:: EXTRACTO DEL DOCUMENTO ::
----------------------------------------
Corría el año 1856.
Charles Louis Napoleón Bonaparte mangoneaba en Francia. Desde 1848 como presidente de la II República y luego como Emperador gracias al golpe de Estado de diciembre de 1851. Napoléon-le-petit, precisaba Víctor Hugo. Sobrino del otro, del Gran Desastre.
Austria y Prusia buscaban un arreglo fronterizo que garantizase mutuamente sus territorios alemanes y no alemanes. Austria se acercaba a Francia y a Inglaterra, Prusia coqueteaba con el emperador Alexandre de Rusia.
En Asia y Besarabia se trazaban las fronteras de Rusia y del Imperio otomano. Una comisión se reunía en Bucarest para reorganizar los principados del Danubio. Moldavia y Valaquia dudaban entre unirse o existir separadamente. Los principales interesados, los rumanos, querían la unión. Francia e Inglaterra también, Rusia no se oponía, Turquía y Austria preferían el statu quo. Los ejércitos franceses y británicos se retiraban de Crimea, los rusos de los territorios otomanos de Asia.
En los States, Franklin Pierce, mandatario en ejercicio, perdía la nominación demócrata ante James Buchanan, finalmente elegido presidente contra dos adversarios: John C. Frémont, republicano, y Millard Fillmore, del American Party. La Ley de Kansas-Nebraska provocaba una verdadera guerra civil. Los republicanos eran los «progresistas», los antiesclavistas. Los demócratas pretendían que el tema del esclavismo sería resuelto por la «soberanía popular». Como sabes, el asunto lo resolvió la Guerra de Secesión (1861-1865).
En Asia comenzaba la II Guerra del Opio (1856-1860) que franceses y británicos lanzaron contra China con el apoyo de los EEUU y Rusia. Occidente buscaba imponer la libre importación del opio, prohibida por la dinastía Qing. La reina Victoria apapachaba a sus piratas y a sus contrabandistas.
Contemporáneamente, Chile era sacudido por la legendaria cuestión del sacristán.
----------------------------------------
:: BLOQUE DE DATOS ::
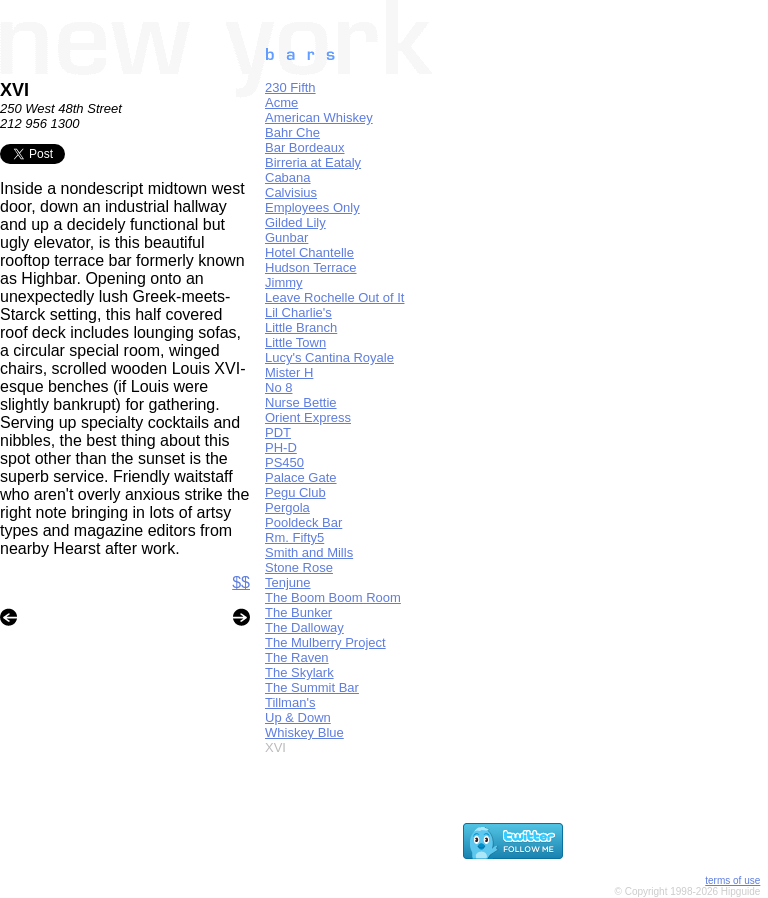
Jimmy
----------------------------------------
En el extracto sobre el año 1856, ¿qué había prohibido la dinastía Qing? Estas líneas proceden de una fuente distinta.

La libre importación del opio.